Saved entries
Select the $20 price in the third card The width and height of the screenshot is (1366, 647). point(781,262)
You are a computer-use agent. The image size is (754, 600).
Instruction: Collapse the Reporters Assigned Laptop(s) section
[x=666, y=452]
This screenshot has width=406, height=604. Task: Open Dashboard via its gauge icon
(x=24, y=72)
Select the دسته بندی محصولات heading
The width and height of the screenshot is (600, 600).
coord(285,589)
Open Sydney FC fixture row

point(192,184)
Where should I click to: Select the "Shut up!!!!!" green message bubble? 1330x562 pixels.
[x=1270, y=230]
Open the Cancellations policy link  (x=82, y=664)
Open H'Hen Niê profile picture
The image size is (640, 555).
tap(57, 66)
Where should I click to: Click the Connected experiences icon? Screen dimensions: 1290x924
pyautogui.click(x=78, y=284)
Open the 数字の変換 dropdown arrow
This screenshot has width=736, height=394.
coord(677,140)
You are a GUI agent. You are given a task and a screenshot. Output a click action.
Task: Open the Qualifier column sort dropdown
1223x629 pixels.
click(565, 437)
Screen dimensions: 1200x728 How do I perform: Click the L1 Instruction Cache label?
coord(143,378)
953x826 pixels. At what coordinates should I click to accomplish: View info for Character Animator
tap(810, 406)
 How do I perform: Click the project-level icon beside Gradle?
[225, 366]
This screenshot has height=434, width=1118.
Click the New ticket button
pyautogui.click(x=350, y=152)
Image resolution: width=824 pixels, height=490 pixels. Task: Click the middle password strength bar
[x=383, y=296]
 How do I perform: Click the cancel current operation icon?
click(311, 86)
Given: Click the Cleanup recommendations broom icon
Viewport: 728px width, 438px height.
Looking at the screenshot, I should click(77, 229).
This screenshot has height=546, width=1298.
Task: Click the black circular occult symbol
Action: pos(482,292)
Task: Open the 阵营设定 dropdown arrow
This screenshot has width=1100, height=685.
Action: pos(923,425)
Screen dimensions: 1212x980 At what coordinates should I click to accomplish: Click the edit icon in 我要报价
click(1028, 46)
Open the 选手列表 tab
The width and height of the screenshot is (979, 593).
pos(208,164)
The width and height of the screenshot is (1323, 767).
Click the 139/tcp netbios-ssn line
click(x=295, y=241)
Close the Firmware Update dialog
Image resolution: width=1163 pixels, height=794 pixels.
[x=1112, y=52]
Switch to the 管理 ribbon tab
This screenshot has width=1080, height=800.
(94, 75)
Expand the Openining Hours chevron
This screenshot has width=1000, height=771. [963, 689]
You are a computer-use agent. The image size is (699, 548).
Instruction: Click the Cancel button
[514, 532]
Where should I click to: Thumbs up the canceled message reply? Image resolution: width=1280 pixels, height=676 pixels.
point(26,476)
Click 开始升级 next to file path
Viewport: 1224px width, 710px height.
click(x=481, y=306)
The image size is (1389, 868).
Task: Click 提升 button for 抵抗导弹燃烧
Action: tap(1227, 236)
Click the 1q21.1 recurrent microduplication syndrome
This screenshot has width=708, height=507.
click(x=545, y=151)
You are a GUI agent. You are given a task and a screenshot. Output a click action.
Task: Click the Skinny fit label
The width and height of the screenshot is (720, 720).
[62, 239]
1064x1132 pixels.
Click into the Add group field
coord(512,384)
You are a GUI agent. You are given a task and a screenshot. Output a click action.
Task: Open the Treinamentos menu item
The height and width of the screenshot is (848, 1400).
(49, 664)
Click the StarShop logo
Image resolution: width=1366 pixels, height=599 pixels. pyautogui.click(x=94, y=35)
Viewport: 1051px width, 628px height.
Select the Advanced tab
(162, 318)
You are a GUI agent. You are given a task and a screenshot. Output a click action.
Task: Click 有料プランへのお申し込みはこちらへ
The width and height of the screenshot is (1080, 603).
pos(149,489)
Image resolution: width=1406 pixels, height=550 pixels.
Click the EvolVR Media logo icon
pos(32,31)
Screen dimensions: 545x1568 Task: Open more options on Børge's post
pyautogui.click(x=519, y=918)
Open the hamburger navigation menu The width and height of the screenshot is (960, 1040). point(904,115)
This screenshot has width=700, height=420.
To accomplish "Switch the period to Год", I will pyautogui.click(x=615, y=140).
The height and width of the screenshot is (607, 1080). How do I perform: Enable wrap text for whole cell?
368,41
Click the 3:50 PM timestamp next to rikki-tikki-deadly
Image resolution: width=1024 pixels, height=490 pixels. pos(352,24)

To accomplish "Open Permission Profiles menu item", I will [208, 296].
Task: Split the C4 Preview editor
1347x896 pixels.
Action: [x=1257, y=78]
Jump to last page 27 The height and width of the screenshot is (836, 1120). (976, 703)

• [Your objective]: Quote every line of the data, word for word.

• [Task result]:
Select the $20 price in the third card The width and height of the screenshot is (1366, 647). point(781,262)
You are a computer-use agent. The image size is (754, 600).
Instruction: Collapse the Reporters Assigned Laptop(s) section
[x=666, y=452]
This screenshot has width=406, height=604. Task: Open Dashboard via its gauge icon
(x=24, y=72)
Select the دسته بندی محصولات heading
The width and height of the screenshot is (600, 600).
coord(285,589)
Open Sydney FC fixture row

point(192,184)
Where should I click to: Select the "Shut up!!!!!" green message bubble? 1330x562 pixels.
[x=1270, y=230]
Open the Cancellations policy link  (x=82, y=664)
Open H'Hen Niê profile picture
The image size is (640, 555).
tap(57, 66)
Where should I click to: Click the Connected experiences icon? Screen dimensions: 1290x924
pyautogui.click(x=78, y=284)
Open the 数字の変換 dropdown arrow
This screenshot has width=736, height=394.
coord(677,140)
You are a GUI agent. You are given a task and a screenshot. Output a click action.
Task: Open the Qualifier column sort dropdown
1223x629 pixels.
click(565, 437)
Screen dimensions: 1200x728 How do I perform: Click the L1 Instruction Cache label?
coord(143,378)
953x826 pixels. At what coordinates should I click to accomplish: View info for Character Animator
tap(810, 406)
 How do I perform: Click the project-level icon beside Gradle?
[225, 366]
This screenshot has height=434, width=1118.
Click the New ticket button
pyautogui.click(x=350, y=152)
Image resolution: width=824 pixels, height=490 pixels. Task: Click the middle password strength bar
[x=383, y=296]
 How do I perform: Click the cancel current operation icon?
click(311, 86)
Given: Click the Cleanup recommendations broom icon
Viewport: 728px width, 438px height.
Looking at the screenshot, I should click(77, 229).
This screenshot has height=546, width=1298.
Task: Click the black circular occult symbol
Action: pos(482,292)
Task: Open the 阵营设定 dropdown arrow
This screenshot has width=1100, height=685.
Action: pos(923,425)
Screen dimensions: 1212x980 At what coordinates should I click to accomplish: Click the edit icon in 我要报价
click(1028, 46)
Open the 选手列表 tab
The width and height of the screenshot is (979, 593).
pos(208,164)
The width and height of the screenshot is (1323, 767).
Click the 139/tcp netbios-ssn line
click(x=295, y=241)
Close the Firmware Update dialog
Image resolution: width=1163 pixels, height=794 pixels.
[x=1112, y=52]
Switch to the 管理 ribbon tab
This screenshot has width=1080, height=800.
(94, 75)
Expand the Openining Hours chevron
This screenshot has width=1000, height=771. [963, 689]
You are a computer-use agent. The image size is (699, 548).
Instruction: Click the Cancel button
[514, 532]
Where should I click to: Thumbs up the canceled message reply? Image resolution: width=1280 pixels, height=676 pixels.
point(26,476)
Click 开始升级 next to file path
Viewport: 1224px width, 710px height.
click(x=481, y=306)
The image size is (1389, 868).
Task: Click 提升 button for 抵抗导弹燃烧
Action: tap(1227, 236)
Click the 1q21.1 recurrent microduplication syndrome
This screenshot has width=708, height=507.
click(x=545, y=151)
You are a GUI agent. You are given a task and a screenshot. Output a click action.
Task: Click the Skinny fit label
The width and height of the screenshot is (720, 720).
[62, 239]
1064x1132 pixels.
Click into the Add group field
coord(512,384)
You are a GUI agent. You are given a task and a screenshot. Output a click action.
Task: Open the Treinamentos menu item
The height and width of the screenshot is (848, 1400).
(49, 664)
Click the StarShop logo
Image resolution: width=1366 pixels, height=599 pixels. pyautogui.click(x=94, y=35)
Viewport: 1051px width, 628px height.
Select the Advanced tab
(162, 318)
You are a GUI agent. You are given a task and a screenshot. Output a click action.
Task: Click 有料プランへのお申し込みはこちらへ
The width and height of the screenshot is (1080, 603).
pos(149,489)
Image resolution: width=1406 pixels, height=550 pixels.
Click the EvolVR Media logo icon
pos(32,31)
Screen dimensions: 545x1568 Task: Open more options on Børge's post
pyautogui.click(x=519, y=918)
Open the hamburger navigation menu The width and height of the screenshot is (960, 1040). point(904,115)
This screenshot has width=700, height=420.
To accomplish "Switch the period to Год", I will pyautogui.click(x=615, y=140).
The height and width of the screenshot is (607, 1080). How do I perform: Enable wrap text for whole cell?
368,41
Click the 3:50 PM timestamp next to rikki-tikki-deadly
Image resolution: width=1024 pixels, height=490 pixels. pos(352,24)

To accomplish "Open Permission Profiles menu item", I will [208, 296].
Task: Split the C4 Preview editor
1347x896 pixels.
Action: [x=1257, y=78]
Jump to last page 27 The height and width of the screenshot is (836, 1120). (976, 703)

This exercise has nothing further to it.